Гюстав Моро


ГЮСТАВ МОРО. САЛОМЕЯ

 

Гюстав Моро. Саломея

1871 г. Национальный музей Гюстава Моро, Париж

Символист Гюстав Моро неоднократно возвращался к образу Саломеи. В Священном Писании она упоминается лишь как погубительница Иоанна Крестителя: царь, завороженный красотой танца Саломеи, обещал исполнить любое ее желание, и девушка потребовала преподнести ей голову святого. Именно этот момент и представляет Моро на картине, хранящейся ныне в музее его имени: Саломея, подкрепляя повелительным жестом свои слова, требует исполнить ее волю.

 

 

 

 

ГЮСТАВ МОРО. ФАЭТОН

 

Гюстав Моро. Фаэтон

1878 г. Лувр, Париж

Гибель героя древнегреческого мифа, который попросил своего отца Гелиоса дать ему в управление солнечную колесницу и не смог справиться с ней, представлена Моро как вселенская катастрофа. Обратите внимание: справа — черное змееподобное существо, которого в классическом варианте мифа нет. Что это? Одно из небесных созвездий? Или аллегория непомерного тщеславия, погубившего героя?

 

 

 

 

ГЮСТАВ МОРО. ЮПИТЕР И СЕМЕЛА

 

Гюстав Моро. Юпитер и Семела

1894-1895 гг. Национальный музей Гюстава Моро, Париж

Это иллюстрация к греческому мифу о том, как ревнивая Гера, жена Юпитера-Зевса, подговорила женщину по имени Семела, на которую Юпитер обратил благосклонное внимание, попросить возлюбленного явиться к ней во всем величии.

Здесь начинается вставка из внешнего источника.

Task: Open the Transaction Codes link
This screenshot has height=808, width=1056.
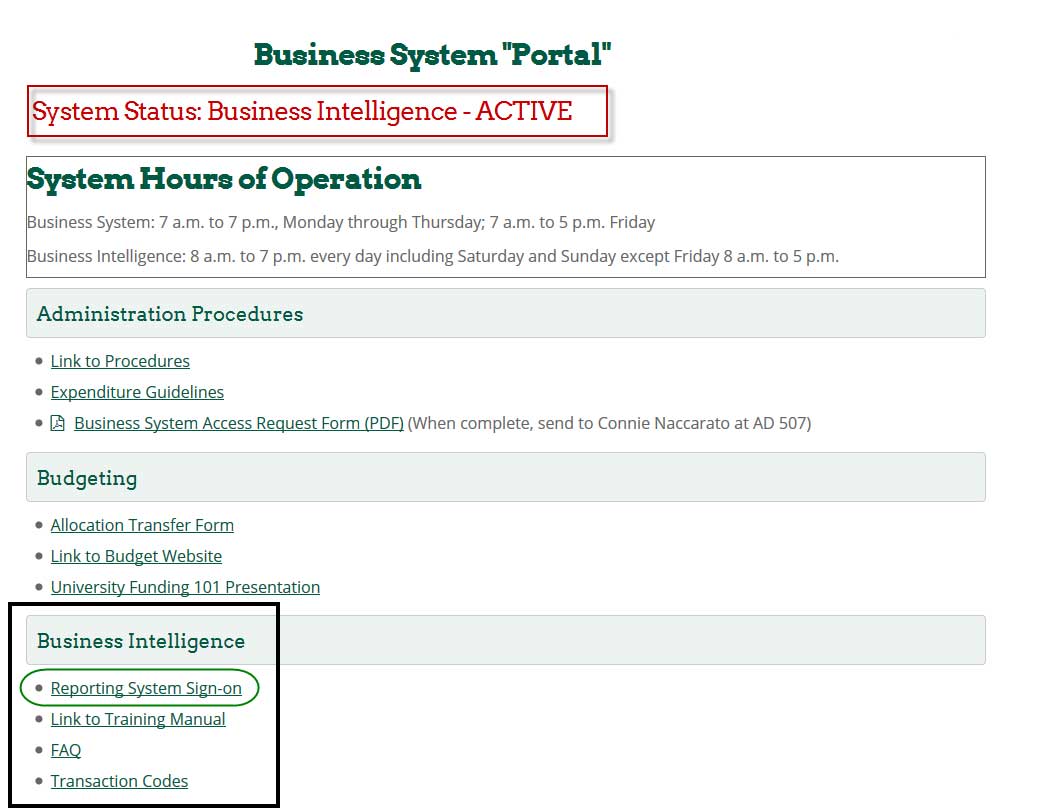Action: [x=119, y=781]
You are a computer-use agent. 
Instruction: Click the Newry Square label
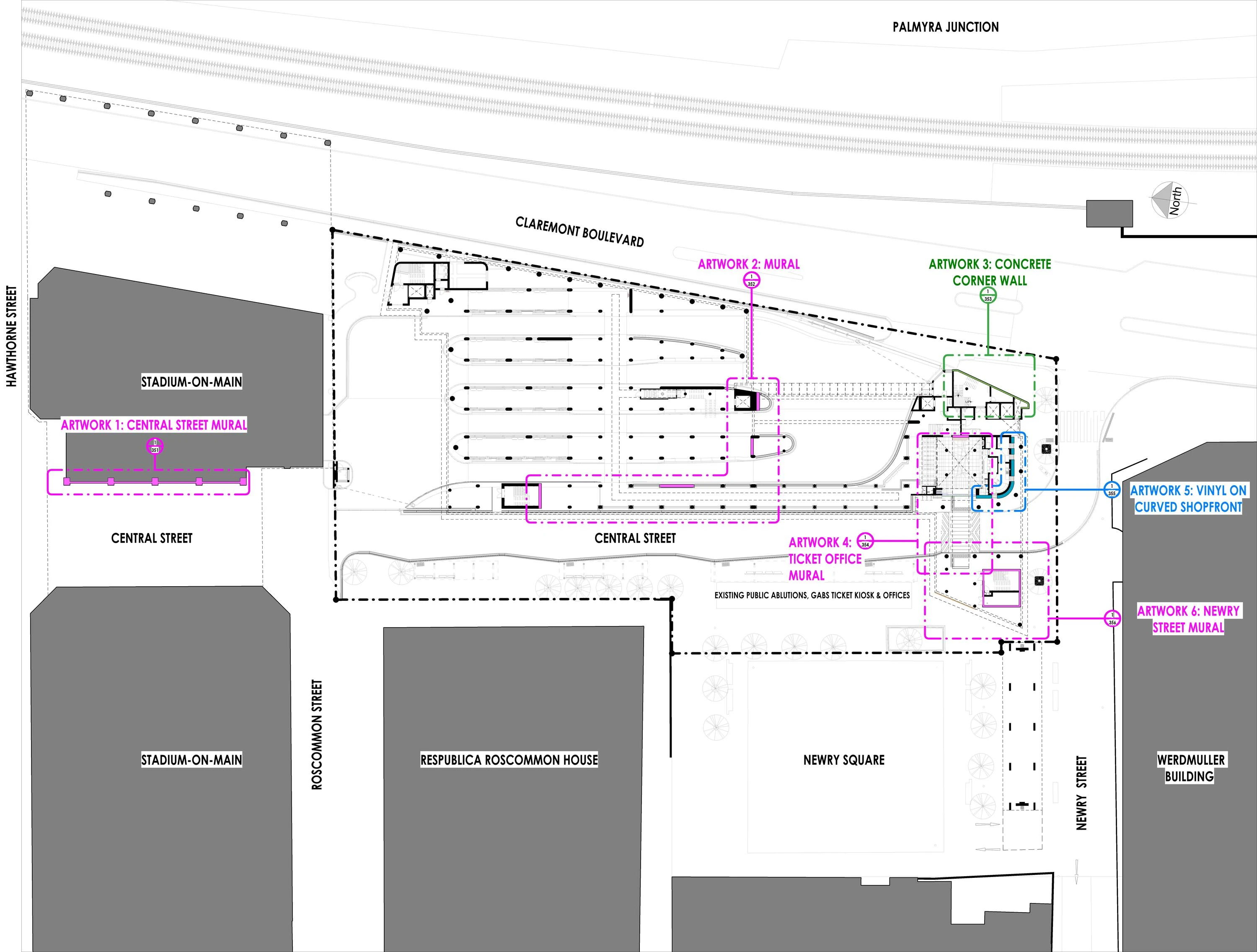click(x=844, y=759)
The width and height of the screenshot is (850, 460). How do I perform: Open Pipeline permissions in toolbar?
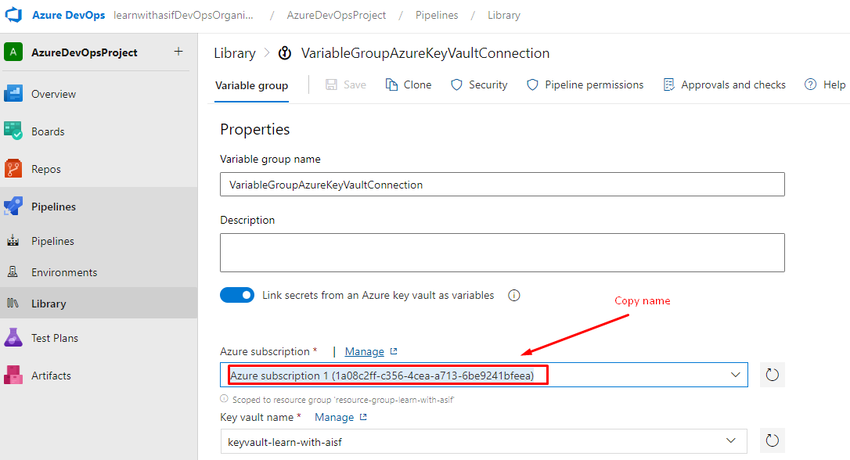585,85
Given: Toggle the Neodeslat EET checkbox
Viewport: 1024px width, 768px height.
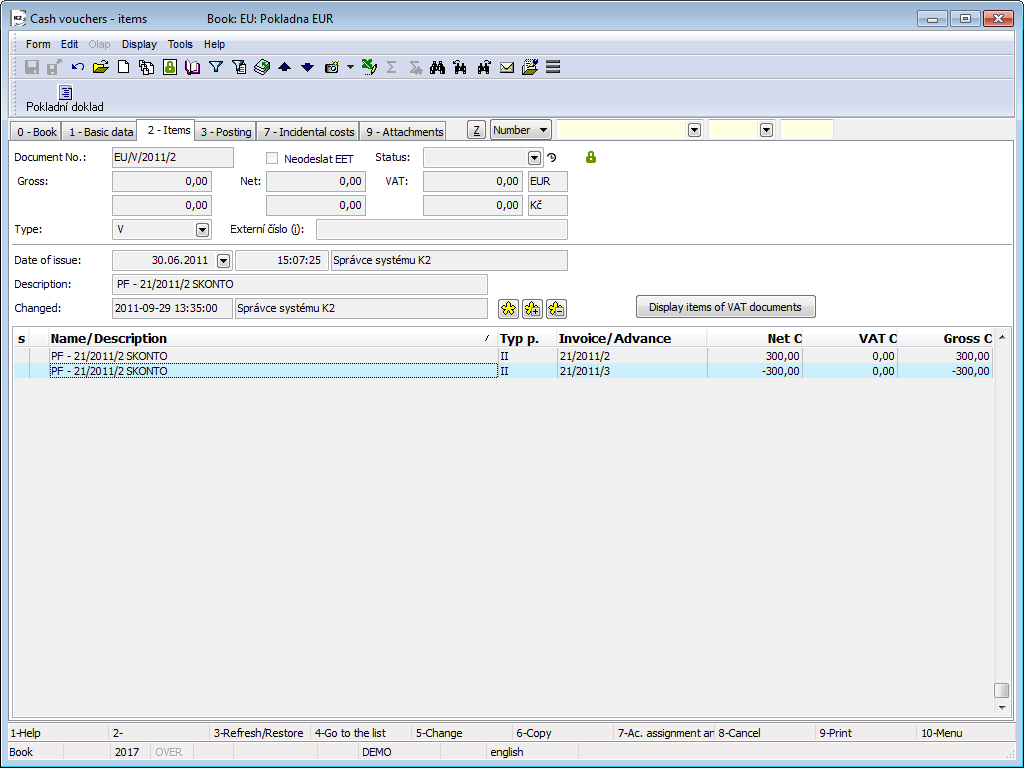Looking at the screenshot, I should point(272,158).
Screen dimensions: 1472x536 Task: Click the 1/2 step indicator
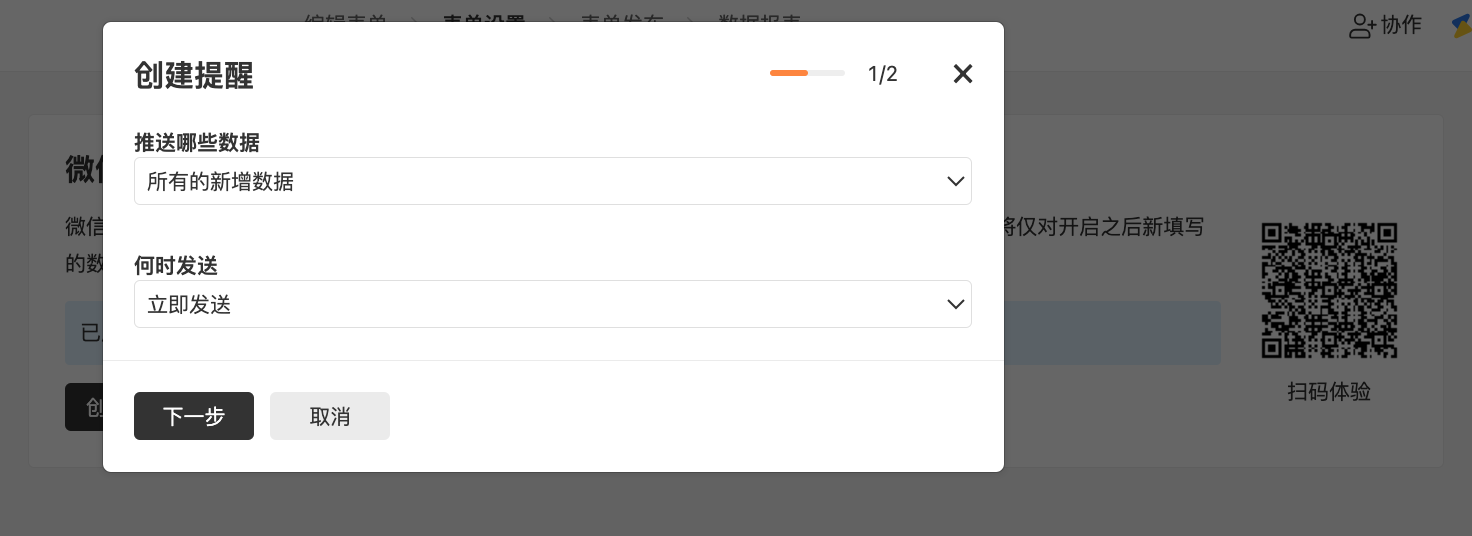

Семела сделала это — и погибла, ибо простая смертная не смогла выдержать вида божественного сияния.

 

 

 

 

ГЮСТАВ МОРО. ЯСОН И МЕДЕЯ

 

Гюстав Моро. Ясон и Медея

1865 г. Музей д’Орсе, Париж

Еще ничто не предвещает трагедии: Медея пока не превратилась в отравительницу и детоубийцу. Художник представляет нам самое начало мифа, когда дочь царя Колхиды помогает герою Ясону добыть золотое руно. Мертвый орел у их ног предвещает победу над врагами.

 

 

 

 

ГЮСТАВ МОРО. ЭДИП И СФИНКС

 

Гюстав Моро. Эдип и Сфинкс

1864 г. Музей Метрополитен, Нью-Йорк

Сфинкс, отнюдь не выглядящий кровожадным чудовищем, буквально бросается на грудь Эдипа, заглядывая ему в глаза. Это придает картине явный эротический подтекст, который, впрочем, был характерен для многих произведений в духе символизма. На лице Эдипа — сложное сочетание страха и любопытства.